> [PROBLEM STATEMENT]: Filter the entries for the string "cost". Copy each line that has it.

> [DATA SUPPLIED]:
▬▬▬

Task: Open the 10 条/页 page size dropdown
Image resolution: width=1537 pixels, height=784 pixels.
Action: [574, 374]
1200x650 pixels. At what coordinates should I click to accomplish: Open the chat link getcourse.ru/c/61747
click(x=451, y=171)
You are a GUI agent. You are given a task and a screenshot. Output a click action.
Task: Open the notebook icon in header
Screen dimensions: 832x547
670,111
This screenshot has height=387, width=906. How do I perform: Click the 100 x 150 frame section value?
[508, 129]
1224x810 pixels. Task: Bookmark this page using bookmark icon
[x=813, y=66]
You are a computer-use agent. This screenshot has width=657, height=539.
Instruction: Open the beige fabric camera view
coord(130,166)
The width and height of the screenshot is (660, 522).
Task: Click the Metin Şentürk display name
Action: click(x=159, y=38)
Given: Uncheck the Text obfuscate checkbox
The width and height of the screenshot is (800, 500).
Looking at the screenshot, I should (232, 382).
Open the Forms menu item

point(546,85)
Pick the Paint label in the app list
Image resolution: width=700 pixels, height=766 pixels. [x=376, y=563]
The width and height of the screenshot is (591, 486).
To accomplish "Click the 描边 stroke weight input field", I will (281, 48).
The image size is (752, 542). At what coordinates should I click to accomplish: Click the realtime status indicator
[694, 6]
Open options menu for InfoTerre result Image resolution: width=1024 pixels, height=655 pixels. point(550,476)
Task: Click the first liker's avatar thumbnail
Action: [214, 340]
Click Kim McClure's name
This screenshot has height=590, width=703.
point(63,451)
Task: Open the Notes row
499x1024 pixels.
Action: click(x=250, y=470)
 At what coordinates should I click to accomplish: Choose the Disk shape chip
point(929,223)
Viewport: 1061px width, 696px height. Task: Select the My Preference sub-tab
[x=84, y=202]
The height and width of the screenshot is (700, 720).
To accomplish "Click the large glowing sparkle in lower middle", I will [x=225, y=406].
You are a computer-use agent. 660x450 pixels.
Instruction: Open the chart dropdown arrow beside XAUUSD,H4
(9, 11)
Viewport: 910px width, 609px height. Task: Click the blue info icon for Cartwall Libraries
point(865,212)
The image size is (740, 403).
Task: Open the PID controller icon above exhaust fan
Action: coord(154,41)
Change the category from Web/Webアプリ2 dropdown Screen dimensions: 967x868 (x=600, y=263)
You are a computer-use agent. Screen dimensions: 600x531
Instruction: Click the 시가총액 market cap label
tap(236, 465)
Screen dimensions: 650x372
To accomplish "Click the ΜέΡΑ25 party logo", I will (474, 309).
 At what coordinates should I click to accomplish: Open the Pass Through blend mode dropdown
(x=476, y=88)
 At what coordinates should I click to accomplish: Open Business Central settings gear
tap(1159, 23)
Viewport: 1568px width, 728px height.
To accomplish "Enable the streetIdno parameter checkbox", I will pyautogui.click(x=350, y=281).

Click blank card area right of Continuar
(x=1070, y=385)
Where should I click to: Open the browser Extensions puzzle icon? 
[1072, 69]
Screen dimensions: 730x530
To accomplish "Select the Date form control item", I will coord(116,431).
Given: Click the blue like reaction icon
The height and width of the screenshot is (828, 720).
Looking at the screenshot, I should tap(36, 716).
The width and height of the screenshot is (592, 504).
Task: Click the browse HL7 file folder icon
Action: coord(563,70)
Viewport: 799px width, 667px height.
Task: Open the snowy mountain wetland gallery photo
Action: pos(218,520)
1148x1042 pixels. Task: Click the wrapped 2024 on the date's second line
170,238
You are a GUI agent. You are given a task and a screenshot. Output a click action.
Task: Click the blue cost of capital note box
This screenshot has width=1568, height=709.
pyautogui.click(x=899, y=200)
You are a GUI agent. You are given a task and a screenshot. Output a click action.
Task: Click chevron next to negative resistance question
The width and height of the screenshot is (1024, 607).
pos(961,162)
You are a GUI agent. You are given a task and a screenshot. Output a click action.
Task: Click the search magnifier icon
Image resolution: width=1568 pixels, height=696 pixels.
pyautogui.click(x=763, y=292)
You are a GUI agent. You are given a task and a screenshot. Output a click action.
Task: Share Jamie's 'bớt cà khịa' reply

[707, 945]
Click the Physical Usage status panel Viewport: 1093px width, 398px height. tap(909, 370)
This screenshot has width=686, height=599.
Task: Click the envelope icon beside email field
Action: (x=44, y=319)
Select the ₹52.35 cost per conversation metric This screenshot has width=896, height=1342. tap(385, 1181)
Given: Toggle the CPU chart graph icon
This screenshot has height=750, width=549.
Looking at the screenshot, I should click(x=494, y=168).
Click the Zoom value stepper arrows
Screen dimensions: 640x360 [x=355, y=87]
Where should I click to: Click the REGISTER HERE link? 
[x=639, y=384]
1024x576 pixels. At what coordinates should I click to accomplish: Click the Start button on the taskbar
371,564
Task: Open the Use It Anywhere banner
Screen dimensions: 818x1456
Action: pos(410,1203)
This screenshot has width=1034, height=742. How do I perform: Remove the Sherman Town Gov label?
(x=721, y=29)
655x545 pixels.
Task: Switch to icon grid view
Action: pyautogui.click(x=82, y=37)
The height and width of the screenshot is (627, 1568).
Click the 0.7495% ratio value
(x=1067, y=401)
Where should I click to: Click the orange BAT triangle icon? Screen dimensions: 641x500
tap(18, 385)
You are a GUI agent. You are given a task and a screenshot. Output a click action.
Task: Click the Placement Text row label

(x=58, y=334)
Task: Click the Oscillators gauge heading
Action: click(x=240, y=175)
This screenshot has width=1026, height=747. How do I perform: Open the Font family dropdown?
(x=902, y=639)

▬▬▬

> [EXERCISE RESULT]:
Task: Click the blue cost of capital note box
Select the ₹52.35 cost per conversation metric This screenshot has width=896, height=1342. tap(385, 1181)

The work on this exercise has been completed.